Orang-orang yang berkelompok memang arogan. Merasa benar atas tindakannya, bahkan omongannya. Bila ada 1 orang di luar kelompoknya, lalu secara keroyokan menganggap boleh melakukan apa saja. Merundung, mem-bully, bahkan melecehkan itu banyak terjadi di kelompok-kelompok seperti yang terjadi di KPI. Hanya di negeri ini, membenci menghina mengejek di-eskalasi kamu-kamu arogan yang ada di dalam kelompok atau komunitas. Asal sudah berkumpul, seolah boleh melakukan apa saja kepada orang lain. Arogan dan bejat akhlaknya.

  

Sungguh, ada persoalan akhlak di KPI. Kok bisa-bisanya rekan kerja diperlakukan seperti itu. Bak predator di tempat kerja. Manusia pemangsa orang yang dianggap lemah. Anakonda, jaguar, buaya, hiu, dan sing aitu hewan predator. Ternyata, di dunia kerja dan Lembaga terhormat pun ada predator. Akhlak yang predator. Hingga membuat korbannya trauma, tidak berdaya, dan megalami tekanan psikolois bertahun-tahun. Sekali lagi akhlak bejat.

 


Bila akhlak diartikan tingkah laku, perangai, atau tabiat. Maka jelas secara kolektif, pelaku perundungan dan pelecehan di KPI sangat pantas disebut manusia ber-akhlak bejat. Moralnya rusak lagi bobrok. Boro-boro menjalankan tugas mewadahi aspirasi serta mewakili kepentingan masyarakat akan penyiaran. Apa ada standar program siaran yang berkualitas. Bila dihuni karyawan-karyawan dengan akhlak dan moral perundung, peleceh yang kolektif begitu. Luar biasa.

 

Predator di tempat kerja, itulah judul yang pantas untuk kasus perundungan di KPI. Hanya bisa terjadi dari manusia-manusia ber-akhlak predator.

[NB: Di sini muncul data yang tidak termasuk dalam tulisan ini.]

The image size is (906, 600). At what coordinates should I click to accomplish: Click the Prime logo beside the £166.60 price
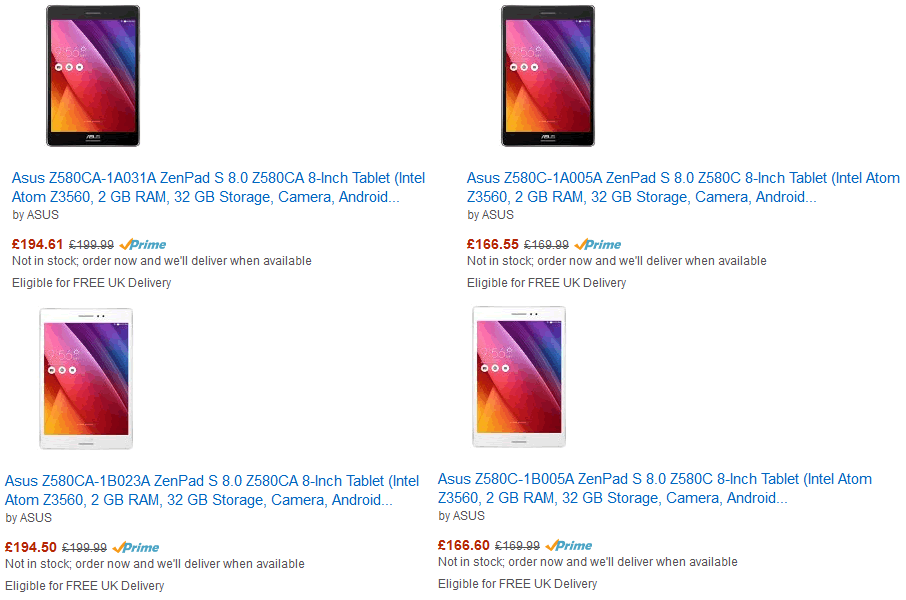[569, 546]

Bukannya melindungi malah mengintimidasi. Bukannya mengayomi malah melecehi. Alhasil, mencoreng reputasi lembaganya sendiri.

 

Apa artinya kasus perundungan di KPI?

Selamat datang di zaman edan. Ketika orang-orang banyak “merasa menang dan boleh berbuat apa saja kepada orang lain”. Atas nama pertemanan asal berkelompok, mereka merasa boleh melakukan apa saja. Atas nama bercanda lalu menganggap sah melecehkan orang lain. Mulai dari gibah, intimidasi, bully, dan caci-maki ada di kelompok-kelompok.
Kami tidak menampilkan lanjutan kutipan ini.